Sesungguhnya, banyak peristiwa yang bisa menjebak untuk berpikir negatif. Berulang kali pacaran, dan kemudian bubar di tengah jalan, kerap menyisakan jejak traumatik. Di mana salahnya? Tapi saya tidak pernah membiarkan kesedihan mengurung terlalu lama. Saya menangis sepekan untuk menyatakan bahwa ini manusiawi. Setelah itu, saya kembali menyongsong matahari dengan tawa. Meskipun usia terus merambat mencapai kepala tiga. Dan dokter kemudian memvonis saya menderita endometriosis - penyakit yang dicemasi oleh sebagian besar perempuan, lantaran ia dapat mengurangi probabilitas untuk mendapatkan keturunan.

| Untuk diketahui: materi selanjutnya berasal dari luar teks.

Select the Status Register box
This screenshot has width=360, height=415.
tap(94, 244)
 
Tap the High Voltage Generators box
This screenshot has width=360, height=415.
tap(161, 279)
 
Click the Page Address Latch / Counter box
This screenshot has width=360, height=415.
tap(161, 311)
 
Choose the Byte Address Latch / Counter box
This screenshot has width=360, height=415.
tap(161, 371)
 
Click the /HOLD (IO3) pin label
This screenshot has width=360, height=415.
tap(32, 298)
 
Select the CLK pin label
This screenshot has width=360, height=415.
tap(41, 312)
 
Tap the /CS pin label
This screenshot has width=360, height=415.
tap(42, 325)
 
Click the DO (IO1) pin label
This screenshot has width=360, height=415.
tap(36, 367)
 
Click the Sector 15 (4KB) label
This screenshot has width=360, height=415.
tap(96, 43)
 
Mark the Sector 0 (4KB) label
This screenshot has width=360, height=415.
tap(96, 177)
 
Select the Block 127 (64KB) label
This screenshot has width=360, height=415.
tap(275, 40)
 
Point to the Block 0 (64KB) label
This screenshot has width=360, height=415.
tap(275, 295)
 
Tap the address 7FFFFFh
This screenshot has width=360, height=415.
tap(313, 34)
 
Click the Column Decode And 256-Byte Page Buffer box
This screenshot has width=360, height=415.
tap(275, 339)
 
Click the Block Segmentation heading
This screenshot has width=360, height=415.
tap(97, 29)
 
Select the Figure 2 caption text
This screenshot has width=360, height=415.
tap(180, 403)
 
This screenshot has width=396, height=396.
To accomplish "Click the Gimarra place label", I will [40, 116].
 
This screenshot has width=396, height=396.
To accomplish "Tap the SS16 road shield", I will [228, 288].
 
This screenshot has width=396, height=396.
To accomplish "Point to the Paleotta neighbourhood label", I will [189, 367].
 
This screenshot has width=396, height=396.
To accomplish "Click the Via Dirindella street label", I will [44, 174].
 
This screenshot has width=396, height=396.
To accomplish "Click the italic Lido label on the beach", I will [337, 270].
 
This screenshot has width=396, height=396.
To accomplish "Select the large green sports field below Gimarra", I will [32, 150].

Saya tetap melakukan apa yang saya anggap dapat membuat kualitas hidup saya terus meningkat. Beribadah. Menjadi pekerja yang tekun - saya memiliki karir yang cukup baik. Belajar. Menyambangi sahabat-sahabat - membangun hubungan dan jejaring seluas-luasnya. Menekuni hobi: menulis, memburu buku, menonton konser musik, ke kafe, mengunjungi pameran lukisan ….
Pameran lukisan? Ya, saya memiliki 2 alasan untuk rajin datang diam-diam di event ini. Pertama, saya pernah ingin menjadi pelukis, dan gagal, lantaran saya lebih memihaki hobi saya yang lain: menulis. Kedua, sejak SMP saya menyimpan keinginan terpendam untuk kelak menikah dengan seorang perupa! Saya berburu jodoh di pameran? Hahaha … naif juga. Pacar saya sebelumnya berstatus karyawan. Sangat jauh dari atmosfir seniman.
Saya memang akhirnya berkenalan dengan beberapa pelukis. Nyaris tanpa kesan. Hampir semua pelukis kaku. Mereka hanya luwes jika berhadapan dengan palet cat dan kanvas, atau berkumpul dengan komunitasnya. Lebih celaka lagi, umumnya mereka sudah berkeluarga. Tidak heran saat seseorang di antaranya menelpon, mengirimi sms dan email; saya tidak menganggapnya sebagai sesuatu yang khusus.
Tadi malam, saya nonton pameran pelukis ‘besar’ wanita bernama Lucia Hartini di Bentara Budaya, yang di-tema-i ‘Spirit of Life’. Sebenarnya saya enggan untuk mengujungi pamerannya, tapi berhubung ada seorang kawan yang lagi butuh spirit untuk kembali berkesenian, dengan senang hati pun saya akhirnya berangkat juga, karena saya pun lagi krisis spirit … (sorry, saya potong karena kepanjangan!). Yang pasti, pagi ini saya menemukan tempat dimana seharusnya saya menemukan spirit yang saya cari, tapi tak punya cara dan barangkali juga daya untuk mendapatkannya. Bisa bantu?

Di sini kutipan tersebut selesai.